Problem statement.
Count the lines in the items below that contain the word "resolution" and give only that number.

Word and element locating data:

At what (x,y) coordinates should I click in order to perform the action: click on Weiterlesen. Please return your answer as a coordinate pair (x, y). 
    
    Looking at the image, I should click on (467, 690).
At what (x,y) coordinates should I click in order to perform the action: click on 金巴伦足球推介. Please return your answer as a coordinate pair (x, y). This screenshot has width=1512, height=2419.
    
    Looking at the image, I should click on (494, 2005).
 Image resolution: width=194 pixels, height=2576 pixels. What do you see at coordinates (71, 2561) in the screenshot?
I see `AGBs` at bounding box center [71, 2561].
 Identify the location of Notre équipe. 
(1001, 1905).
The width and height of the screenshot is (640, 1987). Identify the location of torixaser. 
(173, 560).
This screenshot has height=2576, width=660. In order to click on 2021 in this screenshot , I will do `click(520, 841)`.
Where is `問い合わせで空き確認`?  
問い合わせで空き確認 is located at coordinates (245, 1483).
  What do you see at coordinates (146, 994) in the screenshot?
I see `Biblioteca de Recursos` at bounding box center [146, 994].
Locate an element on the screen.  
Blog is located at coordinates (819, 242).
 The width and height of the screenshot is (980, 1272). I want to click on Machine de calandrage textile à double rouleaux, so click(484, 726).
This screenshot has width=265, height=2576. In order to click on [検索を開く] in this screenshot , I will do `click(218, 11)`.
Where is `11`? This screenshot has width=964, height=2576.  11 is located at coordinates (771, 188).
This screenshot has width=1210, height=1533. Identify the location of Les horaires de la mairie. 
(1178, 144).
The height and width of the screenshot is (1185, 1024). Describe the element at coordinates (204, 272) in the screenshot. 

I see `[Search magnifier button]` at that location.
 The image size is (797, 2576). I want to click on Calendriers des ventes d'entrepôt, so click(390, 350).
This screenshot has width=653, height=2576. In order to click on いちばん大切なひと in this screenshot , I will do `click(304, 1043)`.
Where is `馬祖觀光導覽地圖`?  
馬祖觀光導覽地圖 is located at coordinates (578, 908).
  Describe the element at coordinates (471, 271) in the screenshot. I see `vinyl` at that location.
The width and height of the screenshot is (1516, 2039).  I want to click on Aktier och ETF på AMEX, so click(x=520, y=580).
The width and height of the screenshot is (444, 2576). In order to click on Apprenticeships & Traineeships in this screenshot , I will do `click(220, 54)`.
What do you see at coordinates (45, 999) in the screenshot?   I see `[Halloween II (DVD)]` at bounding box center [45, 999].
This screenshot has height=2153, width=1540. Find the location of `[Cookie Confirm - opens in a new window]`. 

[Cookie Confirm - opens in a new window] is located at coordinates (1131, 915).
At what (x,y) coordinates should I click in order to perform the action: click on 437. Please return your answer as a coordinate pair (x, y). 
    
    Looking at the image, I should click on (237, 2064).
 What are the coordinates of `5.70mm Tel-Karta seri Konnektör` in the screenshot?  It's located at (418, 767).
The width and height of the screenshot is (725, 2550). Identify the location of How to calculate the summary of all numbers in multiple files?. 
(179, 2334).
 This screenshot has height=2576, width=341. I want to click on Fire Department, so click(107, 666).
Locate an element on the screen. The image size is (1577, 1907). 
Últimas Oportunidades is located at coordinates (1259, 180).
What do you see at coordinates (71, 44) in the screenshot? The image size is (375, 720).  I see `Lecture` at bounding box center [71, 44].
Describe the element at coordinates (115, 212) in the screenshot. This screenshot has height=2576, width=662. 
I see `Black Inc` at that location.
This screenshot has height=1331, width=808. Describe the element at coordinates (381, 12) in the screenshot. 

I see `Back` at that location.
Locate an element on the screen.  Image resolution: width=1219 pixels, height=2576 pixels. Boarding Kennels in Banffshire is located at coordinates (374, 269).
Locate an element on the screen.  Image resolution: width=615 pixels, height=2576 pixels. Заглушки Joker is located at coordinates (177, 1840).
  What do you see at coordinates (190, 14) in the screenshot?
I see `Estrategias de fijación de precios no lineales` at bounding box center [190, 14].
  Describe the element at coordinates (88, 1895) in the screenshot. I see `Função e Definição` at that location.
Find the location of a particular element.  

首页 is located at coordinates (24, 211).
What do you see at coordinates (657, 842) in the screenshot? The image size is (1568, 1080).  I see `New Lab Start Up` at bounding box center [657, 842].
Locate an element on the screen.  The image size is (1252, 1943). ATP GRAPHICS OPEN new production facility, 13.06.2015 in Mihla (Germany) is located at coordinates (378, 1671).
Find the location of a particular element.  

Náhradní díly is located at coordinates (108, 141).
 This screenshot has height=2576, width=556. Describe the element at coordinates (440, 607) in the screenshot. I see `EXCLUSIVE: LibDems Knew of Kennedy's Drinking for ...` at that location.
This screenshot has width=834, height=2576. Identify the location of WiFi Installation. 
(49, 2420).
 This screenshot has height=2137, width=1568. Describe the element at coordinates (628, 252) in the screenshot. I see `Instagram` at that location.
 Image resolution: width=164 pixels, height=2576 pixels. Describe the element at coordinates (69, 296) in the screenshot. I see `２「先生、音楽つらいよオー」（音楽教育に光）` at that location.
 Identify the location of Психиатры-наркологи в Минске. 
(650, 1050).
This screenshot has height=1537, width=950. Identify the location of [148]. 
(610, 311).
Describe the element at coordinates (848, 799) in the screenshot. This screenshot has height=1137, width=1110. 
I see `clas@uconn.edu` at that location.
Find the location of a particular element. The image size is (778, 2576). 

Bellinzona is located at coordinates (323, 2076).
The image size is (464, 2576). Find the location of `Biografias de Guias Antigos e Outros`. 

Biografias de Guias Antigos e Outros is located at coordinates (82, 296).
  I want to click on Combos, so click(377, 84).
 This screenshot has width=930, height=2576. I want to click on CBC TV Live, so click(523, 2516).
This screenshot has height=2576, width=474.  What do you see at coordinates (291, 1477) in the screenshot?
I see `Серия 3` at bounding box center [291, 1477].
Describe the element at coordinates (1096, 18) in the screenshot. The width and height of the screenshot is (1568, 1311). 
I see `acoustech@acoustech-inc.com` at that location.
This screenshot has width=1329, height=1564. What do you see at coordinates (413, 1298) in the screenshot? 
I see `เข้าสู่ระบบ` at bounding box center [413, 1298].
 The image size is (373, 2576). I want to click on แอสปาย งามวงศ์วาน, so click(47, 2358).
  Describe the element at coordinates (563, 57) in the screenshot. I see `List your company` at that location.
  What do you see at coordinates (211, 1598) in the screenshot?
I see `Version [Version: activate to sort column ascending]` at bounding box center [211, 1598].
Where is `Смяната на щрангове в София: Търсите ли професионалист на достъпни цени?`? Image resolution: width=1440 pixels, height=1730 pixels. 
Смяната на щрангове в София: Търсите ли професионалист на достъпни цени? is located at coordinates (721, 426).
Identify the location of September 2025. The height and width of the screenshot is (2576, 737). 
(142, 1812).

Result of the exercise.
5